オプションでバンパーガードも用意されるがアドベンチャーよりもスッキリ顔。グリル下部分の開口部が大きいのでスポーティに見える

 それに対しそれ以外のモデルは、メッシュの台形グリルという、街中での見栄え、シャープさをアピールするフロントマスクが与えられている。

 アドベンチャーで普通の顔、そのほかのグレードでアドベンチャーの顔は選べない。

三菱デリカD:5(2タイプ)

 2019年のビッグマイチェンでダイナミックシールを採用したフロントマスクで登場したデリカD:5。デビュー当初はあまりの悪の強さに賛否両論あったが、時間の経過とともにカッコいいという声が多数を占めるようになっているのが凄い。

 ほかのクルマでは採用例がない縦型のマルチLEDヘッドランプ、シャープなデザインのLEDポジションランプ、大型のフロントグリルによって構成されるフロントマスクの威圧感、存在感は右に出るものがないと思えるほど。

左が標準タイプで右が後から追加されたアーバンギア。どちらも存在感抜群でオフロード性能は同じなので好きなほうを選べばいい

 そのデリカD:5には上級モデルとしてアーバンギアが新設されている。このアーバンギアはメッキタイプの専用グリル、専用デザインのフロントバンパーにより力強さはそのままに、メッキパーツの光沢感によりシャープな印象に仕上げている。

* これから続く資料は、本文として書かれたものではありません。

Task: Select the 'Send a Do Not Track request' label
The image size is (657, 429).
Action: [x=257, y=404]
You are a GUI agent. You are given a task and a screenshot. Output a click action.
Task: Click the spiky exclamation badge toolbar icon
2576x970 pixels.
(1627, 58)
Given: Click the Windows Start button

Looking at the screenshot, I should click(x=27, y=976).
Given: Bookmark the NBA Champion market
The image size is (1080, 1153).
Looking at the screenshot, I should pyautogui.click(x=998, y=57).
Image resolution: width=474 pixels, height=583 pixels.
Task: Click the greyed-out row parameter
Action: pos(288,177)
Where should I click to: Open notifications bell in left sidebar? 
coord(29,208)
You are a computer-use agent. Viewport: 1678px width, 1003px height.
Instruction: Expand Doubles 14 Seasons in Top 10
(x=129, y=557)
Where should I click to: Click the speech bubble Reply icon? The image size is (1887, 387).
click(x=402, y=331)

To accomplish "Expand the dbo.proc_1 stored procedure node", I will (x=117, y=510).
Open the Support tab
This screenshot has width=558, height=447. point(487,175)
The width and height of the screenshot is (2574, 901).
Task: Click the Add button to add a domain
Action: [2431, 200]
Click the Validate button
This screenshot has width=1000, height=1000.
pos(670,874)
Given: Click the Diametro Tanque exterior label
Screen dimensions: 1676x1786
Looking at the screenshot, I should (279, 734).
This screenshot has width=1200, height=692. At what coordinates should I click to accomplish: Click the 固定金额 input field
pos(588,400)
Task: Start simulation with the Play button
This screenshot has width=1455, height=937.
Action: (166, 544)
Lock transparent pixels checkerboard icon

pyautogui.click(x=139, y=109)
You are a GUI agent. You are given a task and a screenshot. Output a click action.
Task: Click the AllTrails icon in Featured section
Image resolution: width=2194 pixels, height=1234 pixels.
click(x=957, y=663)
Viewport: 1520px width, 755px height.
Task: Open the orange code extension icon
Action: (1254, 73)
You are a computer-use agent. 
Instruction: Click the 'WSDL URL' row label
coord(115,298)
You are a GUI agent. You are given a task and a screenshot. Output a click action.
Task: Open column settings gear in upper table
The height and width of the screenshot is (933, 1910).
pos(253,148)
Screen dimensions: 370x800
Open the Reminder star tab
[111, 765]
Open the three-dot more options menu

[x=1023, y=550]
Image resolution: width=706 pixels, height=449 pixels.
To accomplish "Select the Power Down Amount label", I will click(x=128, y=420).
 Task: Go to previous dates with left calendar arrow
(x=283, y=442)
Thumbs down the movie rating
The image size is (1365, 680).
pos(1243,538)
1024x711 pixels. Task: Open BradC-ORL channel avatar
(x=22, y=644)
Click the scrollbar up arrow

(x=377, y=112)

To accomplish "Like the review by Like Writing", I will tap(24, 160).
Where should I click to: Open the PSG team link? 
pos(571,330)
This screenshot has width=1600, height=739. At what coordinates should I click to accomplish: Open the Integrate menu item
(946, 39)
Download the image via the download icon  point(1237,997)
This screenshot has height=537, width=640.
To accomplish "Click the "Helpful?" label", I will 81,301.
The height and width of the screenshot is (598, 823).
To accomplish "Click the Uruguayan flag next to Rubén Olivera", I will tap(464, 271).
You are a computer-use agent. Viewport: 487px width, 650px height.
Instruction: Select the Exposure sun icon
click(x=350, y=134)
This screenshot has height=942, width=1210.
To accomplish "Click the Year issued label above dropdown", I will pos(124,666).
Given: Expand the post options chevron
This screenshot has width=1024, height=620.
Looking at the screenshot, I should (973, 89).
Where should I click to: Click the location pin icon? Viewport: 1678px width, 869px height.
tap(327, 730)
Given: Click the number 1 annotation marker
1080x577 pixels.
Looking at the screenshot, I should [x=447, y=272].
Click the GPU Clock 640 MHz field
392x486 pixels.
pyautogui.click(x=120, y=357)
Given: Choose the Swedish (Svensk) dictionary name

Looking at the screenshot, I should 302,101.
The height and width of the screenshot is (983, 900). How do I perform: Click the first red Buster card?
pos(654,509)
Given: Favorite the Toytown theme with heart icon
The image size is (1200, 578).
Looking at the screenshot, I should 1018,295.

 アーバンギアはノーマルに対し約13万円高。オフロード性能は変わらないので、好きなほうを選べばいい。

アーバンギアのメッキグリルは高質感あり、標準よりも落ち着いた感じもある。標準のグリルがメッシュタイプに対しアーバンギアはスッキリとした横基調

トヨタパッソ(2タイプ)

 パッソはトヨタのベーシックコンパクトで堅調な販売をマークしている。ダイハツブーンのOEM車をトヨタはパッソとして3世代にわたり販売している。

 パッソは先代モデル(2010~2016年)で、ベーシックなモデルに加え、上質感を追求した+Hana(プラスハナ)という2タイプのモデルを設定し、それぞれに違うフロントマスクを与えた。

左がモーダ、右がX。旧型パッソも2タイプの顔が用意されていたが、現行モデルは非常に大きな差別化がされている。質感はモーダが圧倒的に高い

 現行パッソもそのコンセプトを踏襲し、ベーシックなXに対して上級モデルとしてMODA(モーダ)の2タイプを販売中だ。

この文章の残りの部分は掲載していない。